Jacques Rivière et Alain-Fournier. Correspondance (1905-1914), nouvelle édition revue et augmentée, Paris, Gallimard, coll. « NRF », 1966 [1926], vol. 2.

« Fini Paludes, précédé du Voyage d'Urien. Voici peut-être le livre le plus complet qui soit. Ne faut-il pas du génie pour dire ainsi qu'il n'y a rien à dire. Que c'est drôle, Paludes. Francis de Miomandre dit : Que c'est triste ! Il a tort […] de vouloir qu'il reste du bouquin quelque chose d'autre que ce gaz hilarant dont parle Gide. Le Voyage d'Urien, c'est aussi beau que n'importe quelle oeuvre symboliste. Ces adolescents merveilleux qui découvrent sans cesse la vie.
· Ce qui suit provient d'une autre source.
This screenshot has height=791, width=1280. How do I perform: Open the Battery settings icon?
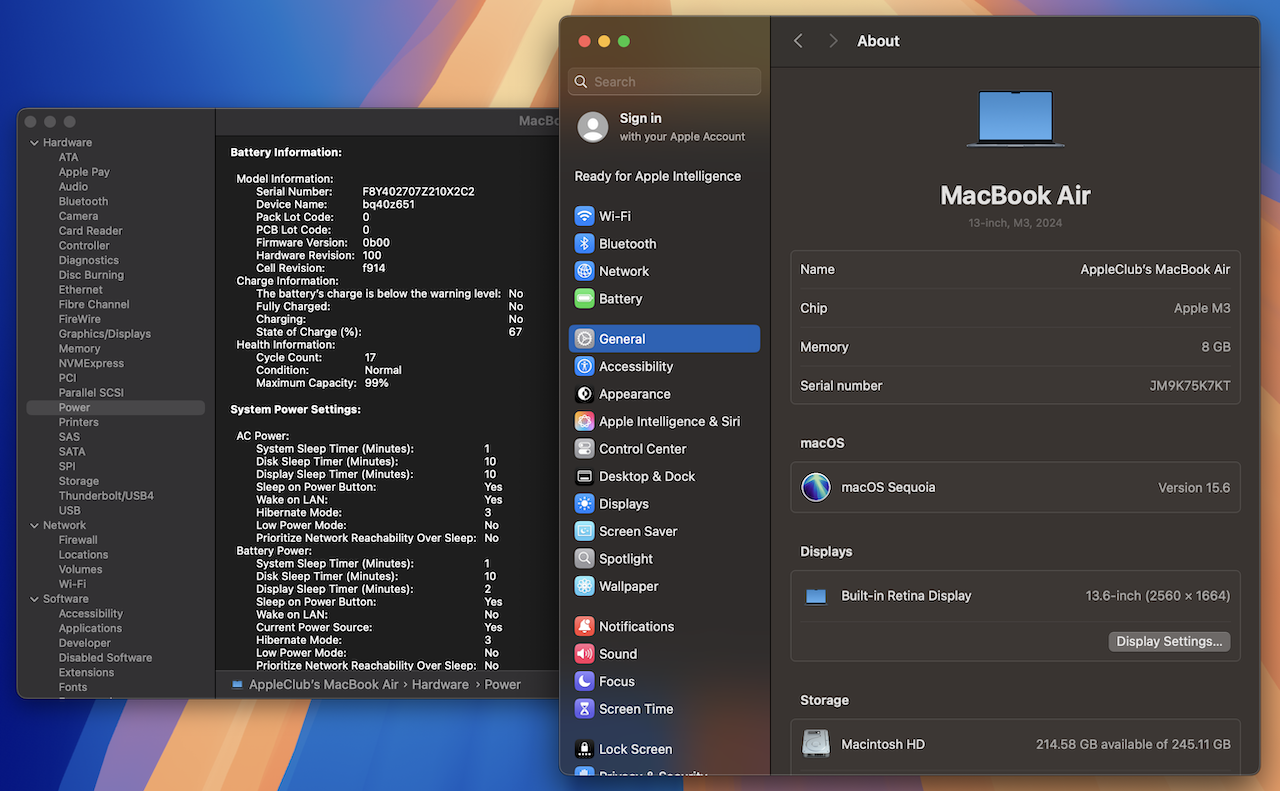pos(584,299)
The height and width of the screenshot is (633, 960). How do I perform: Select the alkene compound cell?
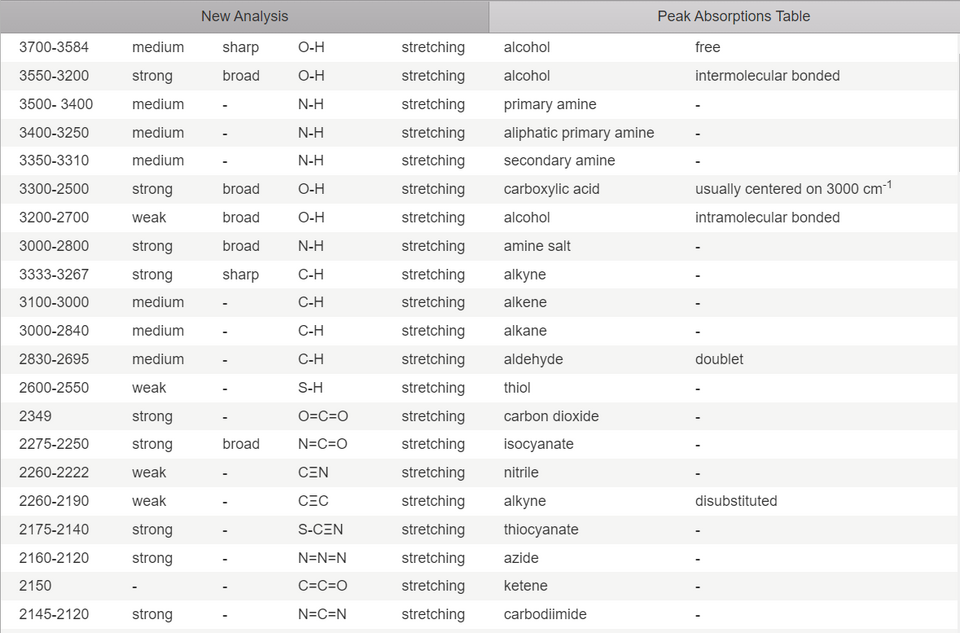[x=525, y=302]
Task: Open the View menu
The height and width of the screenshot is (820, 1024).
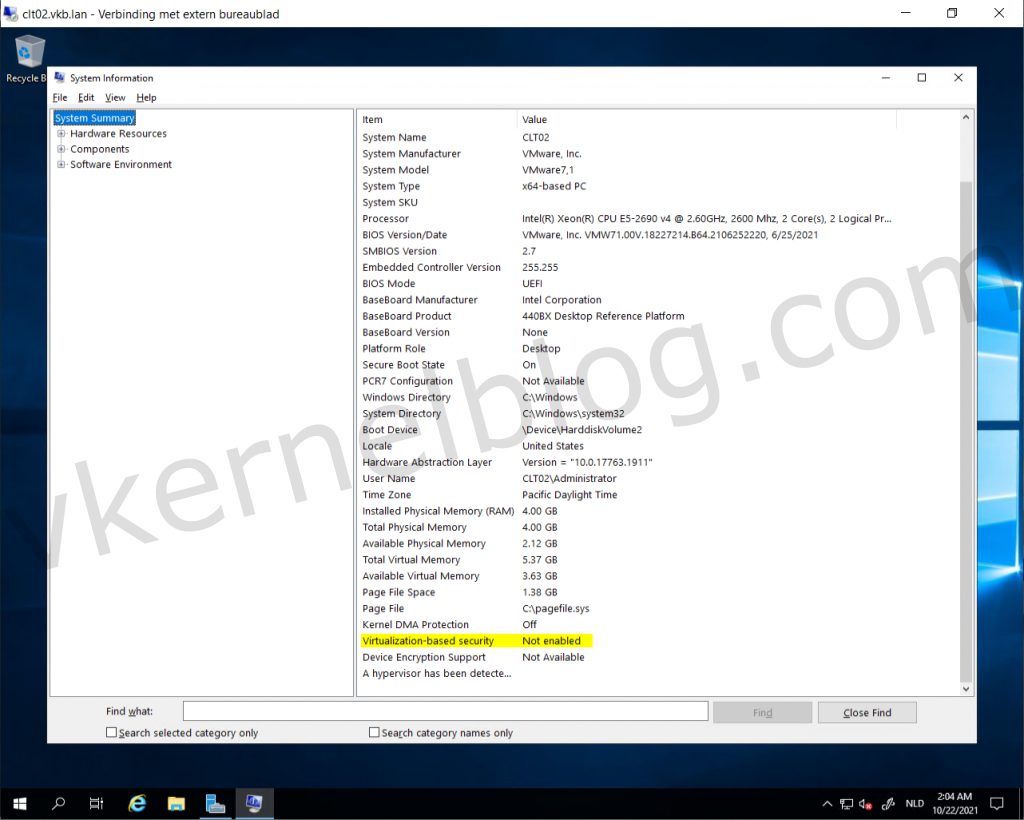Action: point(115,98)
Ces symboles plus vrais et plus poignants que la réalité même directement exprimée. (Et pourtant ce n'est pas encore "mon" symbole). » (p. 21-22)

« Pour m'excuser de cette lettre encore une fois abstraite : — Des choses vertigineusement particulières m'arrivent au coeur, mais je les repousse. J'ai peur de les exprimer. J'ai peur de les déflorer avec une expression qui ne serait pas encore à leur hauteur. J'ai peur surtout de ne pas les aborder avec assez de désintéressement et de passion : j'ai peur d'une théorie entre elles et moi. J'ai peur de leur donner un sens. » (p. 26)

« Les départs pour le bonheur : être sûrs qu'on n'arrivera pas au pays, ou que ce ne sera pas celui-là. C'est comme l'Embarquement pour Cythère : de l'autre côté du décor, il n'y a rien. Mais de ce côté-ci, c'est le départ, plus beau que l'arrivée, plus précieux que le bonheur (avec ce gonflement de coeur). » (p. 50)

« Ces jours derniers, j'étais presque décidé à te raconter des promenades dont je n'ai pas encore osé parler. Je n'ose pas encore, il faudrait tant de génie. Voici au moins deux titres […]. J'écrirai cela un jour où j'en serai digne. Comment aujourd'hui saurais-je parler d'hiver — où même donner un titre mensonger à l'autre Promenade de septembre dernier. Ces entrevisions de ce monde à moi n'intéressent que moi, si je n'arrive pas à le reconstituer dans son infinie et unique particularité. C'est lui qui me donne, aux plus belles heures de mon amour, ce désir de la mort — se confondre avec son paradis. — C'est lui aussi qui s'était un instant confié au Missionnaire. Mais rien n'a prise sur lui. Je ne pourrai jamais supprimer en moi la croyance que toutes théories sont également fausses et vraies. Aucune construction humaine n'est assez vaste pour contenir le monde que je porte. » (p. 52-53)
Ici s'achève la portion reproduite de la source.